X. Ab origine fidelis
Farrarius Faber
« J’aime mieux forger mon âme que la meubler. »
Montaigne
Il n'y avait de mot pour décrire la douleur que j'ai ressenti là bas..
Un homme chauve et une femme vêtue de rouge discute devant les résultats radiologiques d'un homme.
L'homme entama :
« Il s'est réveillé pendant l'opération. »
« L'anesthésie n'a pas marché ? Des doses inadéquates ? »

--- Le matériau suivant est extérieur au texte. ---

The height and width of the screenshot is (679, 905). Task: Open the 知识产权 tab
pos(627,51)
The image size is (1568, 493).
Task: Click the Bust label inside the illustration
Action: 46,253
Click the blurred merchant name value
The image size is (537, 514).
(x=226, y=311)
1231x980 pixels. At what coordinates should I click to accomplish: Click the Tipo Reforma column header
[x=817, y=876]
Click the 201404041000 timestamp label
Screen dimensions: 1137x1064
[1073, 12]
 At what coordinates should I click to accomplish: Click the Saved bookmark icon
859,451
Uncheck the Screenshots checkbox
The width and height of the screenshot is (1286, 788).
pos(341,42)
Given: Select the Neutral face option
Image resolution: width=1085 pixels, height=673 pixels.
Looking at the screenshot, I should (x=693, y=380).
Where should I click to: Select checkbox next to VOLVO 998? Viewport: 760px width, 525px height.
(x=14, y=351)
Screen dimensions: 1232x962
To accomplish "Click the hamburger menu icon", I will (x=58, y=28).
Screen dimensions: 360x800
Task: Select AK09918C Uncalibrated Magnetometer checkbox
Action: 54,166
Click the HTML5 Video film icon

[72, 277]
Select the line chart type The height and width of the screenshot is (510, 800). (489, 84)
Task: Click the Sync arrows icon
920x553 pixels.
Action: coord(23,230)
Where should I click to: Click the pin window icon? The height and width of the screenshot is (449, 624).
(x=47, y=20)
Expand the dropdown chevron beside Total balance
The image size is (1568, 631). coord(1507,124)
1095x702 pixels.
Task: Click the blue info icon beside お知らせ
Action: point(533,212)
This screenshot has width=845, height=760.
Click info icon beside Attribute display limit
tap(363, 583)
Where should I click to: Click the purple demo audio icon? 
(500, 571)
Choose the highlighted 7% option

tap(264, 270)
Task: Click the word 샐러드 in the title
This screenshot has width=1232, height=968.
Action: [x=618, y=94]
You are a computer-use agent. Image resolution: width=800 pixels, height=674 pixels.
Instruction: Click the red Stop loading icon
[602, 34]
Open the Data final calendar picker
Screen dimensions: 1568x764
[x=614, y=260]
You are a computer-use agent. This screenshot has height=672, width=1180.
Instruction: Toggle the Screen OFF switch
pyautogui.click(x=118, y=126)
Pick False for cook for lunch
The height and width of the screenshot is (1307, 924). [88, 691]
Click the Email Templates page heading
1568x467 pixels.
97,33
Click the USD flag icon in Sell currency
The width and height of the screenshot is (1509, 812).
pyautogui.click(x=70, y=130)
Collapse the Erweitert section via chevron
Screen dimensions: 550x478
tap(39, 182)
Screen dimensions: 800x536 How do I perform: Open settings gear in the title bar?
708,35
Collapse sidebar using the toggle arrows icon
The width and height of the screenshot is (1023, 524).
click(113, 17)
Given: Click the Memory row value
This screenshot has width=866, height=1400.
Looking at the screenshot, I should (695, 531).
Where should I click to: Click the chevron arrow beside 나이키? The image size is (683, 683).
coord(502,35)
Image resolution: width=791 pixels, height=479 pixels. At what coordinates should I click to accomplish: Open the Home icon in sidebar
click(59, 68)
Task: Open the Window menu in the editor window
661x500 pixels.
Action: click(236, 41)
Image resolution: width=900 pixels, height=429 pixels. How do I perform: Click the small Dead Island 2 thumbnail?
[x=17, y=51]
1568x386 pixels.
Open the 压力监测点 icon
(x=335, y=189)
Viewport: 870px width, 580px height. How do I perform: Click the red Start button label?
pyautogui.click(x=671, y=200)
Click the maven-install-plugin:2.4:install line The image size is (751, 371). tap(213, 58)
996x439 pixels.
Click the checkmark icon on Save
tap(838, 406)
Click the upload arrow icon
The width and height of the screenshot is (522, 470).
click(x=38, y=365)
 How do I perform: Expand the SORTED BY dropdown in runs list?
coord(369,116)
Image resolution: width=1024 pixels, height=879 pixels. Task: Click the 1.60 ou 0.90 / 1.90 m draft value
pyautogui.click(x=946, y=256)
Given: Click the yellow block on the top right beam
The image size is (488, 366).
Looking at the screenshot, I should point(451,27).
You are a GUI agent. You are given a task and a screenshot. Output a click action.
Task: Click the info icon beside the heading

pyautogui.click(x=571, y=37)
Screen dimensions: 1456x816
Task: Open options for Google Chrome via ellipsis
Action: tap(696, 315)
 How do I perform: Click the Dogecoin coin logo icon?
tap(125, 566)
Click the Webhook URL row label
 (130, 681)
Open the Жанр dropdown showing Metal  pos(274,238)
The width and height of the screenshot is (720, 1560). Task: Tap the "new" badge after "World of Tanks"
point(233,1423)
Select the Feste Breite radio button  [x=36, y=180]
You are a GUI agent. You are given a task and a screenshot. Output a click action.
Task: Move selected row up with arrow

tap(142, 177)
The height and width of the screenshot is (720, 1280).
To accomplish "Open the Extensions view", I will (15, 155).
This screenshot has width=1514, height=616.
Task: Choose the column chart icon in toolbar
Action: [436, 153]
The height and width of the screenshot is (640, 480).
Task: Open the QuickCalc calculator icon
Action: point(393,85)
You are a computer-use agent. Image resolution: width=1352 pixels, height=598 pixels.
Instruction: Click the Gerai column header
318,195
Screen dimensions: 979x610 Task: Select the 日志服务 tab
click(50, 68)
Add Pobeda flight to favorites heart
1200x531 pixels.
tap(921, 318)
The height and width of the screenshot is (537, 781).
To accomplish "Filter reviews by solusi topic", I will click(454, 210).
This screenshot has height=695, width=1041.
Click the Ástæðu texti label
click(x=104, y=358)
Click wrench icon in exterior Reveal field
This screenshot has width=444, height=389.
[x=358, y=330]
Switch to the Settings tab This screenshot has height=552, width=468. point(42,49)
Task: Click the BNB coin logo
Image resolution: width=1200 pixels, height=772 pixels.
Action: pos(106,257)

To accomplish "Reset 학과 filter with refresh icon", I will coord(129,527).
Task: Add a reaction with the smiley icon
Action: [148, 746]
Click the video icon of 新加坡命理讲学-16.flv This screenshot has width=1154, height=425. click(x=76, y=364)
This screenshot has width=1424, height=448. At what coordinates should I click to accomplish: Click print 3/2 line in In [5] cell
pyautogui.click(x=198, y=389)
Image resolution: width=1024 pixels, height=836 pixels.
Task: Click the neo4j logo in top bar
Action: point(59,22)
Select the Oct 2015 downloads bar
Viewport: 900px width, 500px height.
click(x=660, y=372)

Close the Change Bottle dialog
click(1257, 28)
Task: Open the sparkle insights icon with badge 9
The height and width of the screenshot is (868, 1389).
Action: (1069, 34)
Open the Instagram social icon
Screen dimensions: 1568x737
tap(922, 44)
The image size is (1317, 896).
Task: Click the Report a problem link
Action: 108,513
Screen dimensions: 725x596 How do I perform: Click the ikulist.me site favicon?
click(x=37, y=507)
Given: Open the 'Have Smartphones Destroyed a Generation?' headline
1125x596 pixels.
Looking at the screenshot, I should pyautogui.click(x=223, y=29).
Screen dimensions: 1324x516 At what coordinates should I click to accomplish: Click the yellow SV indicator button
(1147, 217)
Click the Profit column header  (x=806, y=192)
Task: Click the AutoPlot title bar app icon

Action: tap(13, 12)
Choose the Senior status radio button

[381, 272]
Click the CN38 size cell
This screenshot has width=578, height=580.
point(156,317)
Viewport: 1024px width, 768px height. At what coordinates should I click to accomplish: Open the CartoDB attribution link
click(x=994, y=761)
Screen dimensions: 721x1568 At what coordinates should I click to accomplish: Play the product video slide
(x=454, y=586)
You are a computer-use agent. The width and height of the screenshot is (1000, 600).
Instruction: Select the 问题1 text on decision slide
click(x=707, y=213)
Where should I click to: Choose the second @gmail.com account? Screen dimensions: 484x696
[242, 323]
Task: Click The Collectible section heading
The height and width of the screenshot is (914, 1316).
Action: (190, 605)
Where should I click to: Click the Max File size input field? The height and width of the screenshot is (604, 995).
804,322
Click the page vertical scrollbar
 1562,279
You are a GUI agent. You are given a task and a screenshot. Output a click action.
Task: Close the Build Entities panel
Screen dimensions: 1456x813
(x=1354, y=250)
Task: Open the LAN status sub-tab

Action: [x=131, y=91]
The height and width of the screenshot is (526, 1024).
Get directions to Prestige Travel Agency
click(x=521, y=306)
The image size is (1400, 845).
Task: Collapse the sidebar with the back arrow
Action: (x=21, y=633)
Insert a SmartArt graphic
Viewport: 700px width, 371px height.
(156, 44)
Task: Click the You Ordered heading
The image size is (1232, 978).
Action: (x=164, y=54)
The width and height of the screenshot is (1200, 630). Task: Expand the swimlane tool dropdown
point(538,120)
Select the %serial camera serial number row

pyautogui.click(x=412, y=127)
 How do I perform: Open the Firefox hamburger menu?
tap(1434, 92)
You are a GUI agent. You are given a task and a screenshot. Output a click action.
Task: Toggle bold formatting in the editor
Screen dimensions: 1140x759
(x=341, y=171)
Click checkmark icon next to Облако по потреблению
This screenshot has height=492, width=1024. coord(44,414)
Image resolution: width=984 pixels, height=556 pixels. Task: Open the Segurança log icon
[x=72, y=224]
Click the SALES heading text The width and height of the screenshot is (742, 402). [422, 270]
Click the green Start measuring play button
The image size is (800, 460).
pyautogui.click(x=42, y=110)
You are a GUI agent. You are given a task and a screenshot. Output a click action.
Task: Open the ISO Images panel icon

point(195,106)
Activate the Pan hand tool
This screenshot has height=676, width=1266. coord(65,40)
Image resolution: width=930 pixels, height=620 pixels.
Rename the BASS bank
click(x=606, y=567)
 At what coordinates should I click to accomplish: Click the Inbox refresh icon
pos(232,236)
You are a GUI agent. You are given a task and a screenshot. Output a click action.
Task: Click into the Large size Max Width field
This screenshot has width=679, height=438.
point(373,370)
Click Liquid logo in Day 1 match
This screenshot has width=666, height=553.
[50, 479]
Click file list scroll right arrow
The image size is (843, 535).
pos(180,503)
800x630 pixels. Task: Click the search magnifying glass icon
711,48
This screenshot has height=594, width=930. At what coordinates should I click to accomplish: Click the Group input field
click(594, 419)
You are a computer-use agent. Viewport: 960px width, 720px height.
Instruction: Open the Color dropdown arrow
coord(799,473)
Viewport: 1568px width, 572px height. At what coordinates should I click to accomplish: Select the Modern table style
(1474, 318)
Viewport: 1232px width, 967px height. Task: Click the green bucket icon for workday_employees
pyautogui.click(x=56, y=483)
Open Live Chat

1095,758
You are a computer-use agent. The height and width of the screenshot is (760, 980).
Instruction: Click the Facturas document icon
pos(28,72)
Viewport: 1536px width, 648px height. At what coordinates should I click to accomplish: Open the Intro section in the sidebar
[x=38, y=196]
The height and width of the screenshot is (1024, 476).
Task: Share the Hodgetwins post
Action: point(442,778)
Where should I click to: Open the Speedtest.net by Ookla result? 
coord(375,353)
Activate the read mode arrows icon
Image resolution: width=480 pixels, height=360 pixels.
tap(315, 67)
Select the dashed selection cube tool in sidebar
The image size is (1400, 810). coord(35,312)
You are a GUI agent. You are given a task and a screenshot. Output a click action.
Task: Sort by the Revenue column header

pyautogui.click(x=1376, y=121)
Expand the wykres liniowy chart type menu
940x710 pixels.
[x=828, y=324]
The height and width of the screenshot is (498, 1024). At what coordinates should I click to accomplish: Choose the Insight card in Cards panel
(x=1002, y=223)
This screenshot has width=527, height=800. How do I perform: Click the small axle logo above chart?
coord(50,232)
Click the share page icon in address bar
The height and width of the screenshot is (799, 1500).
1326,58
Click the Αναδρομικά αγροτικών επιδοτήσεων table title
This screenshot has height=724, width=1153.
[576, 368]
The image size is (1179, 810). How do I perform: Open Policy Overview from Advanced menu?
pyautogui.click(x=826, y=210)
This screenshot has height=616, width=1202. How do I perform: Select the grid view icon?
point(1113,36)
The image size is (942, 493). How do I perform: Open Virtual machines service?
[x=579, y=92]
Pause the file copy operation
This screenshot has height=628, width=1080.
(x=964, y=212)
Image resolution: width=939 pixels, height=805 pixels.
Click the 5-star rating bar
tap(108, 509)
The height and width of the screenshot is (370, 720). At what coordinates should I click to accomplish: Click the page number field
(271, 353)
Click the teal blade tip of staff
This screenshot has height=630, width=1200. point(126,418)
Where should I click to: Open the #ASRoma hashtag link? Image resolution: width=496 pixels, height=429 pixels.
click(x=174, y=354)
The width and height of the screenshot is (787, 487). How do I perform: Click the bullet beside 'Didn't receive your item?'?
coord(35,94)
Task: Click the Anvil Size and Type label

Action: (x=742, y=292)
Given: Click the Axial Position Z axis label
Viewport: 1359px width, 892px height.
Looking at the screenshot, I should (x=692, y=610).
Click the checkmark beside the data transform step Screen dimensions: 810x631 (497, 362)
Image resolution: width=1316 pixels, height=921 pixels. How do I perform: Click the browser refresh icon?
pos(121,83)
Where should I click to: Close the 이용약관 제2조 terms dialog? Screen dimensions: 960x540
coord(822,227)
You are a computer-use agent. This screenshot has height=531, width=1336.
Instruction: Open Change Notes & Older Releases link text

« Si.. mais le seuil de douleur critique l'en a fait s’émanciper. »
***
Dans la salle vierge régnait un silence monastique, ou presque. Seul raisonnait dans la pièce le "bip" ulcérant et monotone de l'electro-cardiogramme qui affichait ses constantes vitales. Sur la table d'opération, l'homme mât était inconscient : Il avait été soigneusement lavé et préparé. Plusieurs fils d'épaisseurs différentes reliaient les parties de son corps à de multiples appareils sophistiqués. Certains câbles, ceux des jambes notamment, étaient alors plantés à même la peau, s'enfonçant profondément dans la chair de l'endormis. Pieds et mains étaient solidement attachés autant pour la sécurité du personnelle que pour la sienne.
De l'autre coté de la pièce, derrière la baie vitrée, un homme blanc en blouse de même couleur, le regard placide et le crane rasé observait les ébats. Devant lui, des écrans de surveillance et de contrôles, et plusieurs interrupteurs. Avec plein d'assurance, il activa l'un d'entre eux, et commença à parler au micro.
« Procédure de métallisation, phase 1. »
Un bruit de moteur envahit la pièce, émanant de l'appareil branché aux jambes de Pied Noir. Il semblait pomper un liquide argenté, qu'il pulsait dans les jambes de l'homme via les câbles. Le chauve fit un sourire discret, poursuivant la manipulation de son poste de contrôle.
***
« Que s'est-il passé alors ? »
Le chauve se massa la tempe et répondit :
« Il hurla comme un écureuil qu'on égorgeait. »
« Vous avez continué l'opération ? »
« Oui, Il m'a fait promettre de ne jamais interrompre cela. »
La jeune femme plissa les yeux.
« Il ? »
***
Je vois.. la lumière, puis ensuite, la pénombre.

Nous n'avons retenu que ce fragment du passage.